Grafiik
JAKARTA — Industri perasuransian Indonesia saat ini tengah menghadapi tekanan yang serius. Tantangan ini bermula dari tingginya rasio klaim hingga keterbatasan mitigasi risiko, yang secara langsung dapat mengancam ketahanan keuangan nasional.
Salah satu faktor yang memperparah situasi adalah tingginya ketergantungan terhadap reasuransi luar negeri, yang berpotensi menambah tekanan pada Neraca Pembayaran Indonesia (NPI).
Upaya efisiensi di sektor asuransi, khususnya asuransi kesehatan, sulit dilakukan karena kompleksitas ekosistem yang terlibat, mulai dari rumah sakit, tenaga medis, penyedia asuransi, hingga regulator.
Sementara itu, sektor asuransi kredit juga belum pulih dari bayang-bayang pengelolaan yang kurang bijak di masa lalu. Akibatnya, jumlah klaim terus meningkat dan tingkat kepercayaan masyarakat terhadap layanan asuransi pun menurun.

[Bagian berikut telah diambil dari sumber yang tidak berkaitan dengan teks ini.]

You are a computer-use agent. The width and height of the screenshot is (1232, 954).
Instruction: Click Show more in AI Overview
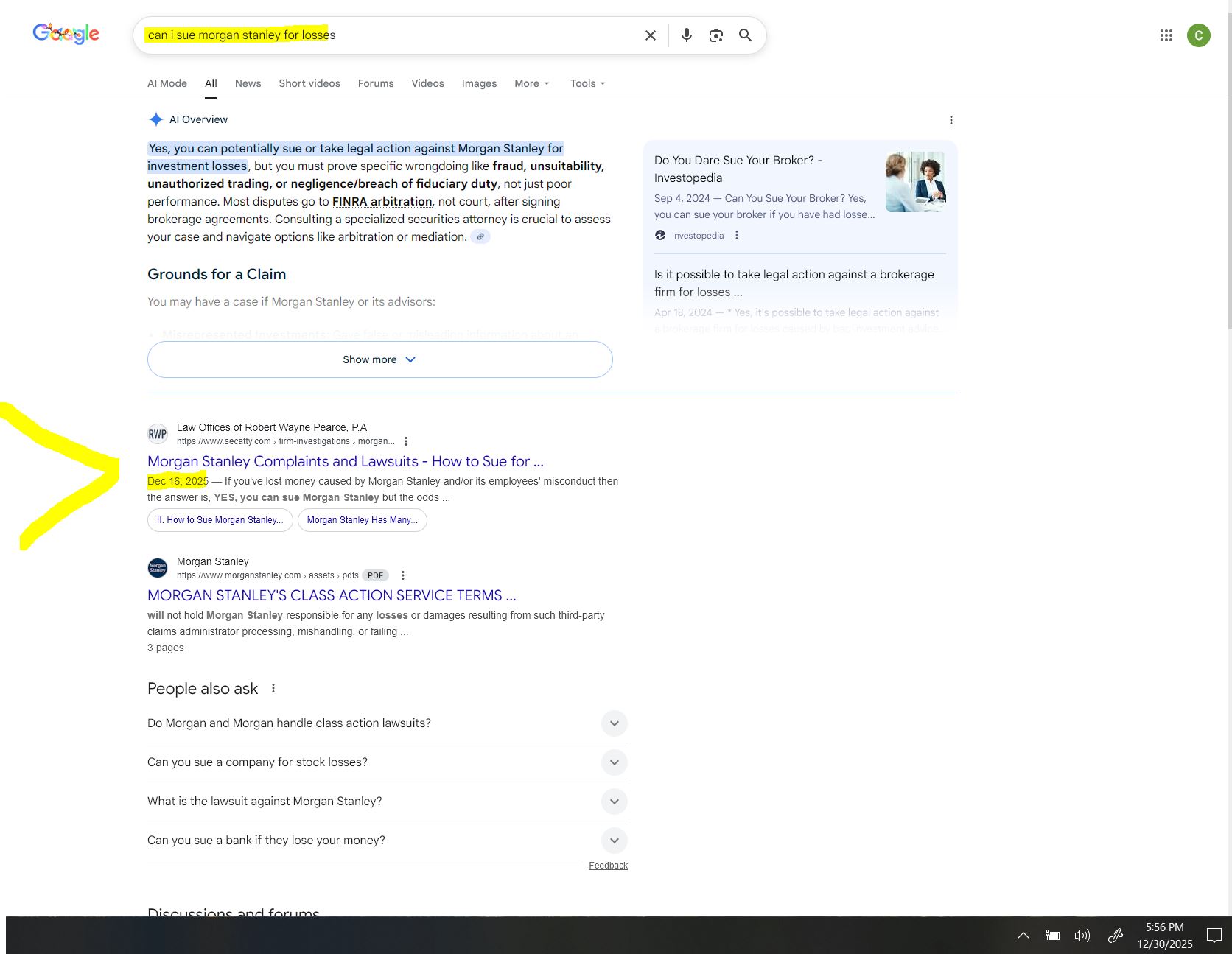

Kondisi ini mendorong perlunya pendekatan yang lebih strategis, salah satunya melalui hilirisasi sektor jasa keuangan, termasuk industri asuransi dan reasuransi. Konsep hilirisasi tidak hanya berlaku pada sektor sumber daya alam, tetapi juga menjadi kerangka penting dalam membangun industri keuangan yang lebih bernilai tambah, mandiri, dan tahan terhadap guncangan global.
Direktur Utama PT Reasuransi Indonesia Utama (Persero) atau Indonesia Re, Benny Waworuntu, menjelaskan bahwa penguatan peran sektor hilir merupakan kunci dalam mendukung pembangunan ekonomi nasional.
“Hilirisasi sektor keuangan akan meningkatkan nilai tambah dalam negeri, memperkuat ketahanan sistemik, dan mengurangi ketergantungan pada kapasitas asing,” ujarnya, Rabu (30/7/2025).